Copy the lines of the listing below verbatim, from the line containing "Given: Click the 完成 button" through the line containing "point(60,472)", both included.
◇ ◇ ◇ ◇
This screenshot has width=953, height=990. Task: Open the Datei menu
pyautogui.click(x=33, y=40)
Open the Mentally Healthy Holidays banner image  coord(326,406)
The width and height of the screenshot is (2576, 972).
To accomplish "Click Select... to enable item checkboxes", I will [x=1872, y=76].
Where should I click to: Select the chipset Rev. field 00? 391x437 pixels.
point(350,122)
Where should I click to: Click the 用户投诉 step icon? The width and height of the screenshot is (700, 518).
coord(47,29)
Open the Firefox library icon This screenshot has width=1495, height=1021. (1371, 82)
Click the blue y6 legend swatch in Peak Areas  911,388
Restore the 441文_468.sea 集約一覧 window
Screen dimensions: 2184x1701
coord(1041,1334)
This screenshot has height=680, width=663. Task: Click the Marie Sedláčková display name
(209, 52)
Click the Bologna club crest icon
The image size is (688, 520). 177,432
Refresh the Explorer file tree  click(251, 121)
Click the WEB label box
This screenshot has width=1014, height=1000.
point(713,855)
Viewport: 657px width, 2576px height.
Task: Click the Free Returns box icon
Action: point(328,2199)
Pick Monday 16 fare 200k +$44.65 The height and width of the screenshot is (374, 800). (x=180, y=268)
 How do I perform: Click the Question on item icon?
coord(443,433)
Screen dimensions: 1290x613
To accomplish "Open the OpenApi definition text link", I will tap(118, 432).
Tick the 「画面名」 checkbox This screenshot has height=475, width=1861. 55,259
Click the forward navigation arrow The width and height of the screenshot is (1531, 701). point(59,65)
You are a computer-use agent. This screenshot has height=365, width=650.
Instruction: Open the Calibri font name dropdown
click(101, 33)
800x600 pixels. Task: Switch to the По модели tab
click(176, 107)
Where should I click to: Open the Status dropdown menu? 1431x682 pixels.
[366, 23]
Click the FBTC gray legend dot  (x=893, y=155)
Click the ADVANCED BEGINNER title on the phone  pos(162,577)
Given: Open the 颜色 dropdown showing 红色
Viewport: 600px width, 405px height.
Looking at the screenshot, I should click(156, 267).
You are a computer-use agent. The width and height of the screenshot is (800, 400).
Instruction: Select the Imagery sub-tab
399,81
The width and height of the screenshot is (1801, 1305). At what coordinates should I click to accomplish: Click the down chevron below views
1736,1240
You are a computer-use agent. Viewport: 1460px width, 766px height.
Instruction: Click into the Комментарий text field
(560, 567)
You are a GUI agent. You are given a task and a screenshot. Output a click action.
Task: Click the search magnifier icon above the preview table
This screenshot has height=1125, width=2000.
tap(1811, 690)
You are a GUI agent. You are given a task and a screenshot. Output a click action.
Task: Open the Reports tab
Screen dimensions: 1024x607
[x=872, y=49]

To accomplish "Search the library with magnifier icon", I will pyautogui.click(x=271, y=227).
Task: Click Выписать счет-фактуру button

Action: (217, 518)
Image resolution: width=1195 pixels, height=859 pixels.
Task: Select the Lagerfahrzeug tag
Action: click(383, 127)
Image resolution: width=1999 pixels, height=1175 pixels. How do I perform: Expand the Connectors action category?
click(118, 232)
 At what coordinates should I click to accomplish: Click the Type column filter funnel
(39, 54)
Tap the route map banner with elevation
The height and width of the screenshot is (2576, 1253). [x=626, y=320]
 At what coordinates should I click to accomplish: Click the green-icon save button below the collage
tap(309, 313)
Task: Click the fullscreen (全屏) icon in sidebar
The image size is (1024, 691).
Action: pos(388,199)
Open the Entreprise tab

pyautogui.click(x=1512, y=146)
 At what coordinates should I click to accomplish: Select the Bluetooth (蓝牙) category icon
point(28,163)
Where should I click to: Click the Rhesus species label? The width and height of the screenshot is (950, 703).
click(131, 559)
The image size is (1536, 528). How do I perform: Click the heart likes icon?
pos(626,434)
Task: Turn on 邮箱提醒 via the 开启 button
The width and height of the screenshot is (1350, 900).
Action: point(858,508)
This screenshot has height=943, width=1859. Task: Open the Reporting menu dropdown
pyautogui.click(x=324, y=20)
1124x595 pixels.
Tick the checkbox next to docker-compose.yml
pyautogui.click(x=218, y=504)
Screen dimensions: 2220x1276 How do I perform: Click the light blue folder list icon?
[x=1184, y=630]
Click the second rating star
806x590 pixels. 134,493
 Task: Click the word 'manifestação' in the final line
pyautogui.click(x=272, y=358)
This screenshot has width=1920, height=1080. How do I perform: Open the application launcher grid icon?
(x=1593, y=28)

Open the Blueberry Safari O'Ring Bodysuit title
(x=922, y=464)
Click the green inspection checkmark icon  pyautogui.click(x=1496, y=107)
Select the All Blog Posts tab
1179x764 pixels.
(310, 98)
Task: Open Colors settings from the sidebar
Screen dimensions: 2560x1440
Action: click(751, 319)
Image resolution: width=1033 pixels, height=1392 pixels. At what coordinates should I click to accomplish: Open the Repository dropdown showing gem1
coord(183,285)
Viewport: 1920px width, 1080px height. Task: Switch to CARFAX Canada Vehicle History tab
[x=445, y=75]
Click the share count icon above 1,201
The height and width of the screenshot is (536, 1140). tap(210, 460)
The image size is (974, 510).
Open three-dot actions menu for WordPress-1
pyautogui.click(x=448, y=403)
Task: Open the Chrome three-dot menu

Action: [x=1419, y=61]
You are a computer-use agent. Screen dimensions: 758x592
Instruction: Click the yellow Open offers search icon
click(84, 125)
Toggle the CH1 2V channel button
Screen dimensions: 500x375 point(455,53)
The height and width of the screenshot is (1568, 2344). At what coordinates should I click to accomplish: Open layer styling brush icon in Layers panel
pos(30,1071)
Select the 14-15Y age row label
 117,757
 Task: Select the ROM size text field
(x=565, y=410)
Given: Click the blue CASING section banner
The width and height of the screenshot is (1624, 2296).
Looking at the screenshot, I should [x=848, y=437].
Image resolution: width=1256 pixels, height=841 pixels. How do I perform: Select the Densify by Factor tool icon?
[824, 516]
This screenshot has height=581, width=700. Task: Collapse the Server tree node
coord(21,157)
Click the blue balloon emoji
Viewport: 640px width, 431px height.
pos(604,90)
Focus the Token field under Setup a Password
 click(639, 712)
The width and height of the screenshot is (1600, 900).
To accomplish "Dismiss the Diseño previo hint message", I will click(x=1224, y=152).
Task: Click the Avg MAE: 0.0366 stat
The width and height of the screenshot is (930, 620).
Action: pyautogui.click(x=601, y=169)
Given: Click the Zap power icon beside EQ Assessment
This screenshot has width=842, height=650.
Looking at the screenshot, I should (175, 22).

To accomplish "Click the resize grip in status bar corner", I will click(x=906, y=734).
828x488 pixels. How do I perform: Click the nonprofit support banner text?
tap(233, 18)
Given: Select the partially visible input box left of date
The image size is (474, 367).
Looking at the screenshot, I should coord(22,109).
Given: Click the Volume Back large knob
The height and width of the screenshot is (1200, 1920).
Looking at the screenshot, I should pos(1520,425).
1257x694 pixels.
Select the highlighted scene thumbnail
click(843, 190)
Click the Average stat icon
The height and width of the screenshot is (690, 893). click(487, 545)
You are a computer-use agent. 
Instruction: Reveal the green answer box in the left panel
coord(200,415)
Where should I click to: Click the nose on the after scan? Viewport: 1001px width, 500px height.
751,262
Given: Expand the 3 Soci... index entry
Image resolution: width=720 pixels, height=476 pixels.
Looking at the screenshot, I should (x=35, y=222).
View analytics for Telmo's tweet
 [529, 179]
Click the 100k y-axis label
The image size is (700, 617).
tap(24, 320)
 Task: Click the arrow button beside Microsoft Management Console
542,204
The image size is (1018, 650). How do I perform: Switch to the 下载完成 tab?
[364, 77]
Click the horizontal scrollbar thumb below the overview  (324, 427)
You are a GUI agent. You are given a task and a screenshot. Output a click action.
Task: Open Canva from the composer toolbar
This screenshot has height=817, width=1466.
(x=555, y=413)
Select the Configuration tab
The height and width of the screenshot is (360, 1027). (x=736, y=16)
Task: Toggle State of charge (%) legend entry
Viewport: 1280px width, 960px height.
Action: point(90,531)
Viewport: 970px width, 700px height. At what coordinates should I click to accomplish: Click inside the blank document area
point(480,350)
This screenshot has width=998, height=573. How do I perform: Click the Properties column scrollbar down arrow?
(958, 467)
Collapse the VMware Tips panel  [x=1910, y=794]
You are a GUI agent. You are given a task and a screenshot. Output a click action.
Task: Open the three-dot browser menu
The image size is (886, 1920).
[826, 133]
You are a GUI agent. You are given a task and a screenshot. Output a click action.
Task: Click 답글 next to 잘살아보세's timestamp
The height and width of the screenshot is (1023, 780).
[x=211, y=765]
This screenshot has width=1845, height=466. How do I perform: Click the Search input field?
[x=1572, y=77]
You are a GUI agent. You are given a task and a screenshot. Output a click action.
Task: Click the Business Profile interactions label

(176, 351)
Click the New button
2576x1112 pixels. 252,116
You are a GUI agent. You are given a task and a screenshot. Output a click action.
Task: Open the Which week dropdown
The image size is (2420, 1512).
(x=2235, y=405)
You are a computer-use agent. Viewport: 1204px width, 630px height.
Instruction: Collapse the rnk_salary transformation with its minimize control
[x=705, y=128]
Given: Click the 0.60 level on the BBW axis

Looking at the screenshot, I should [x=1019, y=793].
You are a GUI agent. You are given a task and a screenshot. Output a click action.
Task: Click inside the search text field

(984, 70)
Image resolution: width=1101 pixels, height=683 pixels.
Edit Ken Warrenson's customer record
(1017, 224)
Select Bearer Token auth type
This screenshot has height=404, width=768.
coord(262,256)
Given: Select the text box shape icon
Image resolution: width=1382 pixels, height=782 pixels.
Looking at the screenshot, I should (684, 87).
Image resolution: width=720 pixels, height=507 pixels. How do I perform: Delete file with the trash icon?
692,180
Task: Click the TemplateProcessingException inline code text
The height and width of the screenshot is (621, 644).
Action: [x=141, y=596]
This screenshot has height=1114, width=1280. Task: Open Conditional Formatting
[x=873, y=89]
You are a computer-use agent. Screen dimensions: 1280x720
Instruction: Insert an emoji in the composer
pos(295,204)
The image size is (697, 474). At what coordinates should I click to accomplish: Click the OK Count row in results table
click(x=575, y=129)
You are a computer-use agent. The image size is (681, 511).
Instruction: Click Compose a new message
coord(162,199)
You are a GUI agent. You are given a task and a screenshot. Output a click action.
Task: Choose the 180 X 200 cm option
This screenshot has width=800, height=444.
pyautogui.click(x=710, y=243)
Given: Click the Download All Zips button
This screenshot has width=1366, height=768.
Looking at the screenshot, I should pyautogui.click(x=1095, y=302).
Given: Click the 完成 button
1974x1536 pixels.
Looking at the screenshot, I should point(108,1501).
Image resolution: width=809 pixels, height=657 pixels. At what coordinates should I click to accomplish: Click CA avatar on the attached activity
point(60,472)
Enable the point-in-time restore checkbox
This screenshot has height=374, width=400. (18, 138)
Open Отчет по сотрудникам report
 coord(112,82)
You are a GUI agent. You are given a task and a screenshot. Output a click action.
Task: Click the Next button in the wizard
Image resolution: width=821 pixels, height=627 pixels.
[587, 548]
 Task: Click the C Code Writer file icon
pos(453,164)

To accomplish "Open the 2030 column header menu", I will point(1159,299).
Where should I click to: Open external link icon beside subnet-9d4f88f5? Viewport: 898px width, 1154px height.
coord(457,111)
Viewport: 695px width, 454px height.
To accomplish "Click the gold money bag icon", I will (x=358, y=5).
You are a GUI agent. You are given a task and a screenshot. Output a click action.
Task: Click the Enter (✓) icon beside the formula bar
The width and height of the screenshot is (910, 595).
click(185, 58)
◇ ◇ ◇ ◇
**ANSWER TO THIS PROBLEM:**
Given: Click the 完成 button
1974x1536 pixels.
Looking at the screenshot, I should point(108,1501).
Image resolution: width=809 pixels, height=657 pixels. At what coordinates should I click to accomplish: Click CA avatar on the attached activity
point(60,472)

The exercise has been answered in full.